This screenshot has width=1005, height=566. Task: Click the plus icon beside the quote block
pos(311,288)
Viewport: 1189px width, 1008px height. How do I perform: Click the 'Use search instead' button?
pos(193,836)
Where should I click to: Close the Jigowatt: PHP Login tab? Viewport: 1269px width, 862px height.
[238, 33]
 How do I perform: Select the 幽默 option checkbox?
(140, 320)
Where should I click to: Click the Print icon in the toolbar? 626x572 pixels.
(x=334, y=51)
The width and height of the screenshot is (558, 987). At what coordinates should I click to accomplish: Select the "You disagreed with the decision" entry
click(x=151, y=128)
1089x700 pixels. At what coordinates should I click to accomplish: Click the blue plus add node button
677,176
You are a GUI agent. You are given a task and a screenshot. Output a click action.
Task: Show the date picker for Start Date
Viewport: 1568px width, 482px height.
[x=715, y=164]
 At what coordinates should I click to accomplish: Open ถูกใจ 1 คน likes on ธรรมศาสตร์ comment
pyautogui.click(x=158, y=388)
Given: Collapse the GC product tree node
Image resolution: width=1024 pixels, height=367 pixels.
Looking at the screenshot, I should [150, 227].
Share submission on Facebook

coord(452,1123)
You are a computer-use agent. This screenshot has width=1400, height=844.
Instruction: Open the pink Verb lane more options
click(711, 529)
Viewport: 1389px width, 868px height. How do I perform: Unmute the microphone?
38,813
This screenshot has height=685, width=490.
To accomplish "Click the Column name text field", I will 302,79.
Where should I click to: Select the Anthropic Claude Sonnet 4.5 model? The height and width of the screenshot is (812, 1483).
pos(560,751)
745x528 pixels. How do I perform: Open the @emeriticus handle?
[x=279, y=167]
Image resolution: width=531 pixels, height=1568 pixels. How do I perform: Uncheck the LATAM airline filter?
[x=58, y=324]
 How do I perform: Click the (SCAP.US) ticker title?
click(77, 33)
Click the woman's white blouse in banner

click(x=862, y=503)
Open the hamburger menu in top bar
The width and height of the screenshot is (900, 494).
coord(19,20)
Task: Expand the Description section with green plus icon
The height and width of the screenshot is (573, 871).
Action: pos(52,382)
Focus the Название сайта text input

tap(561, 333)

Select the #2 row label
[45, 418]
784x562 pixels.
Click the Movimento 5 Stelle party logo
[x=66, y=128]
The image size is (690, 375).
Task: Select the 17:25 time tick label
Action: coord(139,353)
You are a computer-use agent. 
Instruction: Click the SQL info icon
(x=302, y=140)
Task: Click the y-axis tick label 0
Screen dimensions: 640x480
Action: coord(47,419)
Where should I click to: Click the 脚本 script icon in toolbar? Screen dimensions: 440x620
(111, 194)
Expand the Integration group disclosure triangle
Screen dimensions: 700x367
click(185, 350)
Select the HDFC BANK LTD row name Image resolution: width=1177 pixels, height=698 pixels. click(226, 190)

------

*What is being asked*:
Your answer should be exactly the lines of the material above, starting at the one that holds "Image resolution: width=531" and ending with the last.

*Response*:
Image resolution: width=531 pixels, height=1568 pixels. How do I perform: Uncheck the LATAM airline filter?
[x=58, y=324]
 How do I perform: Click the (SCAP.US) ticker title?
click(77, 33)
Click the woman's white blouse in banner

click(x=862, y=503)
Open the hamburger menu in top bar
The width and height of the screenshot is (900, 494).
coord(19,20)
Task: Expand the Description section with green plus icon
The height and width of the screenshot is (573, 871).
Action: pos(52,382)
Focus the Название сайта text input

tap(561, 333)

Select the #2 row label
[45, 418]
784x562 pixels.
Click the Movimento 5 Stelle party logo
[x=66, y=128]
The image size is (690, 375).
Task: Select the 17:25 time tick label
Action: coord(139,353)
You are a computer-use agent. 
Instruction: Click the SQL info icon
(x=302, y=140)
Task: Click the y-axis tick label 0
Screen dimensions: 640x480
Action: coord(47,419)
Where should I click to: Click the 脚本 script icon in toolbar? Screen dimensions: 440x620
(111, 194)
Expand the Integration group disclosure triangle
Screen dimensions: 700x367
click(185, 350)
Select the HDFC BANK LTD row name Image resolution: width=1177 pixels, height=698 pixels. click(226, 190)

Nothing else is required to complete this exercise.